In [1]:
import pandas as pd
import warnings
import string
import nltk
import re

from bs4 import BeautifulSoup
from nltk import word_tokenize
from nltk.corpus import stopwords

warnings.filterwarnings("ignore", message='.*looks like a URL.*', category=UserWarning, module='bs4')


In [2]:
nltk.download('wordnet')

[nltk_data] Downloading package wordnet to
[nltk_data]     /Users/alexandravoda/nltk_data...
[nltk_data]   Package wordnet is already up-to-date!


True

In this notebook I'm going to clean the dataset by removing duplicates, empty articles, html tags, stop words and special symbols. I also tried to remove some of the bias I have identified in the exploratory phase. After data cleaning, I lemmatize and tokenize the text content in order to be ready for training.

In [3]:
df_fake = pd.read_csv('../../data/raw/Fake.csv')
df_true = pd.read_csv('../../data/raw/True.csv')

df_fake['fake'] = 1
df_true['fake'] = 0

data = pd.concat([df_true, df_fake], ignore_index=True, sort=False)
data.head()

Unnamed: 0,title,text,subject,date,fake
0,"As U.S. budget fight looms, Republicans flip t...",WASHINGTON (Reuters) - The head of a conservat...,politicsNews,"December 31, 2017",0
1,U.S. military to accept transgender recruits o...,WASHINGTON (Reuters) - Transgender people will...,politicsNews,"December 29, 2017",0
2,Senior U.S. Republican senator: 'Let Mr. Muell...,WASHINGTON (Reuters) - The special counsel inv...,politicsNews,"December 31, 2017",0
3,FBI Russia probe helped by Australian diplomat...,WASHINGTON (Reuters) - Trump campaign adviser ...,politicsNews,"December 30, 2017",0
4,Trump wants Postal Service to charge 'much mor...,SEATTLE/WASHINGTON (Reuters) - President Donal...,politicsNews,"December 29, 2017",0


Because some of the articles contain html tags, I'll use Beautifulsoup to extract only the text from the existing content.

In [4]:
data['text'] = data['text'].apply(lambda x: BeautifulSoup(x).get_text())

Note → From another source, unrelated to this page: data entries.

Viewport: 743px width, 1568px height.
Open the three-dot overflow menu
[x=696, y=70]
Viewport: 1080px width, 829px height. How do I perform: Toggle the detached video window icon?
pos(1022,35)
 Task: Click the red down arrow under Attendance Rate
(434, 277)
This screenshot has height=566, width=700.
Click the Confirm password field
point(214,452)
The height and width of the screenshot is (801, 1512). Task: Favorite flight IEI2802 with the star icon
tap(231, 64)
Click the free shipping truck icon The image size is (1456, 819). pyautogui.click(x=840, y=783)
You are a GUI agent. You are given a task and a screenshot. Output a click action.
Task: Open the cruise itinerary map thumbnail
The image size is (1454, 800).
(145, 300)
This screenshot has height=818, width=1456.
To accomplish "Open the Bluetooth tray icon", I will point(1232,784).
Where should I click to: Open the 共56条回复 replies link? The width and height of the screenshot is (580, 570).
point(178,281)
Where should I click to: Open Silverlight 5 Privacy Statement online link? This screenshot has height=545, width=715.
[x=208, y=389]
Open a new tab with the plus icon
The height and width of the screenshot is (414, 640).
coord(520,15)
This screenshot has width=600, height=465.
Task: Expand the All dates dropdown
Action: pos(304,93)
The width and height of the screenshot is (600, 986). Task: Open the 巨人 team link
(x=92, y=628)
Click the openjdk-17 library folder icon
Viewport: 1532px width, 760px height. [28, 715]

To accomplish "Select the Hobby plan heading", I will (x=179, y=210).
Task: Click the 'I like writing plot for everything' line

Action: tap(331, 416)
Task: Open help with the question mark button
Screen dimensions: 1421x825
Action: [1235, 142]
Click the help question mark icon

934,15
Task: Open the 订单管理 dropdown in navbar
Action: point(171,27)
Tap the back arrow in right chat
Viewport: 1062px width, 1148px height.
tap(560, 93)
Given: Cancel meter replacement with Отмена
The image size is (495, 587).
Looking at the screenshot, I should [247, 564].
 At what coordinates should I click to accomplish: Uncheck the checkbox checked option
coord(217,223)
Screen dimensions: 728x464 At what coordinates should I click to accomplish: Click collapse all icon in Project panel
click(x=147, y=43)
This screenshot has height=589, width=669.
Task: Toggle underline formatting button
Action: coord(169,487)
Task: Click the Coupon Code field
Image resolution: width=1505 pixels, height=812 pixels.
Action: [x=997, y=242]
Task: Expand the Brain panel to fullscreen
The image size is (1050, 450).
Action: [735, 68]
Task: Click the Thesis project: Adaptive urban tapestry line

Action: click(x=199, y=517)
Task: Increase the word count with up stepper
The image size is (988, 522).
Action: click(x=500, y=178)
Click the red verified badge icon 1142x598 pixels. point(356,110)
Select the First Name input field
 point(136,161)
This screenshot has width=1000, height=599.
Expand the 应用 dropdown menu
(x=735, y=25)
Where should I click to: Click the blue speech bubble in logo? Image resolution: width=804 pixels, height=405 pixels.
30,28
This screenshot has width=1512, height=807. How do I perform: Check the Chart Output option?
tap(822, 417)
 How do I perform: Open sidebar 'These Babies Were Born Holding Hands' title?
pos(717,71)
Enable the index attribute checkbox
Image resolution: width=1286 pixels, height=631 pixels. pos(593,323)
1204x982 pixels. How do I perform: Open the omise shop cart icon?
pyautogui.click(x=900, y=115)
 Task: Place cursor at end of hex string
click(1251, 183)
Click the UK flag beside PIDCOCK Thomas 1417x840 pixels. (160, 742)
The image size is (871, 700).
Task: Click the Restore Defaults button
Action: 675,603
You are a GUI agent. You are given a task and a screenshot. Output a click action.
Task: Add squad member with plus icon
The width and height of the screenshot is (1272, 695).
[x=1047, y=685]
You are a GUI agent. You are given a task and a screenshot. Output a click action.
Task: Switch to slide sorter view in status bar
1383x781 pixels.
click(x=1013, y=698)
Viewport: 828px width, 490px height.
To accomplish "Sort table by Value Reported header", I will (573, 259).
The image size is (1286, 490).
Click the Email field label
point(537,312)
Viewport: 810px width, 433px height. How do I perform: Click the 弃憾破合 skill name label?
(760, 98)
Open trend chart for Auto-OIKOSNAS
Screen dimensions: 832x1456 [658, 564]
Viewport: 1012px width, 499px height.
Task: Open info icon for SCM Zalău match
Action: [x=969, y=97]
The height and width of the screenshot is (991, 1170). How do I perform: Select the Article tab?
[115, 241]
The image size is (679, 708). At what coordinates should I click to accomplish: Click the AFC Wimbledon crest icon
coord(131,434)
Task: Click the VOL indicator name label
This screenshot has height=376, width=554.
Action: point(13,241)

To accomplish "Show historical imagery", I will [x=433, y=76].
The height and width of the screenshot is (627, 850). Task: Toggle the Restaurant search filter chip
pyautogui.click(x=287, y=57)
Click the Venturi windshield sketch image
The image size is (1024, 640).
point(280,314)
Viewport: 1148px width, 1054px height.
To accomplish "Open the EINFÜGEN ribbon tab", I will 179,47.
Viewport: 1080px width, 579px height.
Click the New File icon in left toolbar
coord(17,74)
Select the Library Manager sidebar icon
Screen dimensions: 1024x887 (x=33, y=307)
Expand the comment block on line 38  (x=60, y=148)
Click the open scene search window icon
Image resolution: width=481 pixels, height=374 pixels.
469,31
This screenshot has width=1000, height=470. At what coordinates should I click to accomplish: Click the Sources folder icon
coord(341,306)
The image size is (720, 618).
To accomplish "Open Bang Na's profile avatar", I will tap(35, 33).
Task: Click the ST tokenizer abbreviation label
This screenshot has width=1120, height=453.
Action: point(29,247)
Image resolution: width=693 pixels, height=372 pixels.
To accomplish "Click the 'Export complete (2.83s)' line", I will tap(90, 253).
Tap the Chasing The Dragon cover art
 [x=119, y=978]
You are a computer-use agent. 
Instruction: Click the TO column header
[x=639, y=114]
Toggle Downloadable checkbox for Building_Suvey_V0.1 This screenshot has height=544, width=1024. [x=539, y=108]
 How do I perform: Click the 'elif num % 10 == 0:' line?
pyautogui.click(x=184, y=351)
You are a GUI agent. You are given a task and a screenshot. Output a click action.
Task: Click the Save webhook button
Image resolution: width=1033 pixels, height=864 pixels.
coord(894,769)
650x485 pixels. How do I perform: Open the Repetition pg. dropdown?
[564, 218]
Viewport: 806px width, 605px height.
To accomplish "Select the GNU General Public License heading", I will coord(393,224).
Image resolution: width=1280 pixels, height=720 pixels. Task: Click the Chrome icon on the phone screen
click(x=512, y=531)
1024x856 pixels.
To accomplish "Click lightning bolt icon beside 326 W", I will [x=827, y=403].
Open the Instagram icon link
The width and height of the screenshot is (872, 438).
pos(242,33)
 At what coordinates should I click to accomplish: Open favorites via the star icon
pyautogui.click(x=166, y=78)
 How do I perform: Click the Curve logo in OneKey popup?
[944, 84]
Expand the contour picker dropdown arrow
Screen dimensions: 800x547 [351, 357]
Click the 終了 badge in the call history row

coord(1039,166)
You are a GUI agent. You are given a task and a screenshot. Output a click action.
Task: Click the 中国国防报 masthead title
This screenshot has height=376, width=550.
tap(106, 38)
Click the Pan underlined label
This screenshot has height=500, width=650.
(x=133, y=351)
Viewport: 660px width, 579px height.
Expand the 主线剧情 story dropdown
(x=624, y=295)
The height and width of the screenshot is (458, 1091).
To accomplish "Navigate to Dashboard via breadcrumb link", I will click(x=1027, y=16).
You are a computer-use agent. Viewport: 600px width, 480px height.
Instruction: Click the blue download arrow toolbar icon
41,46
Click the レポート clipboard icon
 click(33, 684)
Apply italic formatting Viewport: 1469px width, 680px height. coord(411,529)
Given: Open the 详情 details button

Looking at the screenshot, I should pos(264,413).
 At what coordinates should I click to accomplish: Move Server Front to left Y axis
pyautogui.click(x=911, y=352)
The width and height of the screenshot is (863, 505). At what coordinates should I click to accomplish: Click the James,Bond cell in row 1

I'll remove text duplicates and entries containing empty texts.

In [5]:
print("Initial dataset size: ", data.shape[0])
data.drop_duplicates(subset=['text'], inplace=True)
print("Dataset size after removing duplicates: ", data.shape[0])
data = data[data['text'].str.len() > 0]
print("Dataset size after removing empty articles: ", data.shape[0])

Initial dataset size:  44898
Dataset size after removing duplicates:  38645
Dataset size after removing empty articles:  38644


I'm going to concatenate the title and the article content in order to get a single piece of text. I'll also remove the subject and date fields. This will result in a dataframe containing just the text and its category (fake/true) 

In [6]:
data['text'] = data['title'] + " " + data['text']
data = data[['text', 'fake']]
data.head()

Unnamed: 0,text,fake
0,"As U.S. budget fight looms, Republicans flip t...",0
1,U.S. military to accept transgender recruits o...,0
2,Senior U.S. Republican senator: 'Let Mr. Muell...,0
3,FBI Russia probe helped by Australian diplomat...,0
4,Trump wants Postal Service to charge 'much mor...,0


Because "Reuters" is specified as an information source in the majority of true articles, I'll delete its occurences in order to remove the bias form the training set.

In [7]:
data['text'] = data['text'].apply(lambda x: 
            x.replace("WASHINGTON \(Reuters\)", "").replace("(Reuters)", "").replace("Reuters", ""))

In [None]:
# Removing urls?
# data['text'].apply(lambda x: re.compile(r'https?://\S+|www\.\S+').sub(r'',x))

Next, I'll remove stop words, punctation marks and other special symbols, because they do not contain useful information that should be used in training. \
Before lemmatization, I need to tokenize the articles contents. This implies splitting the blocks of texts into individual words.\
\
When preparing data for natural language processing tasks, one common preprocessing step is converting the tokens to lowercase. However, for some tasks, keeping the capital letters can make sense. In our case I prefer skipping the lowercase step, because I expect fake news articles to contain more upper-cased words. As we can see below, fake articles have an average of 126.5 uppercase letters, whereas true articles have an average of 89.5 uppercase letters.

In [9]:
# Number of uppercase letters in fake articles
data[data['fake'] == 1]['text'].apply(lambda x: sum(1 for c in x if c.isupper())).describe()

count    17453.000000
mean       126.543116
std         97.254926
min          0.000000
25%         79.000000
50%        103.000000
75%        143.000000
max       2832.000000
Name: text, dtype: float64

In [10]:
# Number of uppercase letters in true articles
data[data['fake'] == 0]['text'].apply(lambda x: sum(1 for c in x if c.isupper())).describe()

count    21191.000000
mean        89.539144
std         61.260820
min          4.000000
25%         43.000000
50%         78.000000
75%        117.000000
max       1294.000000
Name: text, dtype: float64

In [11]:
stop = set(stopwords.words('english') + list(string.punctuation))
data['text'] = data['text'].apply(lambda x: [token for token in word_tokenize(x) if token not in stop])

Now we can continue with the lemmatization step that will convert tokens obtained at the previous step to their base form, removing their inflectional endings.

In [12]:
lemmatizer = nltk.WordNetLemmatizer()
data['text'] = data['text'].apply(lambda x: [lemmatizer.lemmatize(word) for word in x])

In [13]:
data

Unnamed: 0,text,fake
0,"[As, U.S., budget, fight, loom, Republicans, f...",0
1,"[U.S., military, accept, transgender, recruit,...",0
2,"[Senior, U.S., Republican, senator, 'Let, Mr.,...",0
3,"[FBI, Russia, probe, helped, Australian, diplo...",0
4,"[Trump, want, Postal, Service, charge, 'much, ...",0
...,...,...
44115,"[The, White, House, The, Theatrics, ‘, Gun, Co...",1
44116,"[Activists, Terrorists, How, Media, Controls, ...",1
44117,"[BOILER, ROOM, –, No, Surrender, No, Retreat, ...",1
44118,"[Federal, Showdown, Looms, Oregon, After, BLM,...",1


Save the preprocessed data in a separate file that will be later used for training.

In [14]:
data.to_csv('../../data/processed/data.csv')